Com herança estatística de 0,8% recebido de 2019, Castelar lembra que o cenário já era bastante negativo mesmo sem prever o choque com a doença. Isso significa que, se o PIB não crescer nada em relação ao nível do fim do ano passado, o crescimento de 2020 será de 0,8%. “Podemos ter até uma recessão, dois trimestres de resultado negativo é algo possível, mas ainda é um pouco cedo para cravar”, afirma.

Também pesquisador associado do Ibre/FGV, Borges diz que, além de medidas econômicas, o recomendável é que o pacote de ajuda viesse acompanhado de medidas administrativas lideradas pelo Ministério da Saúde. “Seria interessante antecipar as férias escolares de julho para agora; também poderia ser anunciado um programa de testes massivos para o Covid-19, com o apoio do Exército, por exemplo”, afirma.

Sem descuidar do andamento da agenda de reformas, Borges defende que o governo deveria avaliar medidas mais ousadas caso o impacto econômico do novo coronavírus se aprofunde, como o uso dos cerca de R$ 200 bilhões que seriam desvinculados pelos PEC dos Fundos para o investimento em infraestrutura.

“Além de fazer sentido por conta do estágio do ciclo econômico brasileiro atual (excesso de ociosidade, mesmo antes do choque do coronavírus), seria um gasto temporário (e não permanente), com efeito multiplicador bastante elevado e ainda elevaria o ativo do setor público” diz, acrescentando que a medida ajudaria a melhorar a produtividade e o PIB potencial do Brasil no médio e longo prazos.

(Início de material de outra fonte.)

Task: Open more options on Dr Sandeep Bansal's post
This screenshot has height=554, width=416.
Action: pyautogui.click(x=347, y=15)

O economista-chefe do Banco Fator, José Francisco de Lima Gonçalves, diz que adiar o pagamento de impostos é razoável, por ajudar a não estrangular empresas que passem por dificuldades. A questão é saber que tributos terão o recolhimento adiado, afirma Gonçalves. O ponto é que, com a parada da atividade econômica por algumas semanas, vários tributos não serão gerados, como ICMS, PIS-Cofins e IPI.

Para ele, tudo o que tem a ver com “refresco de crédito” é favorável, principalmente linhas de capital de giro por meio dos bancos públicos. “Você subsidiar crédito para capital de giro neste momento é uma medida básica”, afirma Gonçalves. É uma iniciativa que ajuda a evitar que se aprofunde uma situação difícil que não precisa ser aprofundada, segundo ele.

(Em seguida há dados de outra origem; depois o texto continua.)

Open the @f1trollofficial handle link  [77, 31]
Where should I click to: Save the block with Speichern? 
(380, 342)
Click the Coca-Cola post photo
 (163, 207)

O eventual uso de mais recursos do Fundo de Garantia do Tempo de Serviço (FGTS) pode dar alguma ajuda, mas Gonçalves destaca que a liberação de dinheiro do fundo no fim do ano passado “mal fez cócegas” na atividade. Para ele, há espaço para se pensar na política fiscal num cenário como o atual. Na visão do economista, é importante a utilização de medidas anticíclicas, não se limitando a créditos extraordinários para a saúde. O investimento público tem relevância, o que não significa a defesa de gastos sem controle ou transparência, diz Gonçalves.

Há algumas semanas, a projeção de crescimento do economista para 2020, de 1,4%, era uma das mais pessimistas do mercado. Hoje, ele vê o risco de uma recessão, e considera que previsões de 1% de expansão neste ano tendem a virar o teto das estimativas.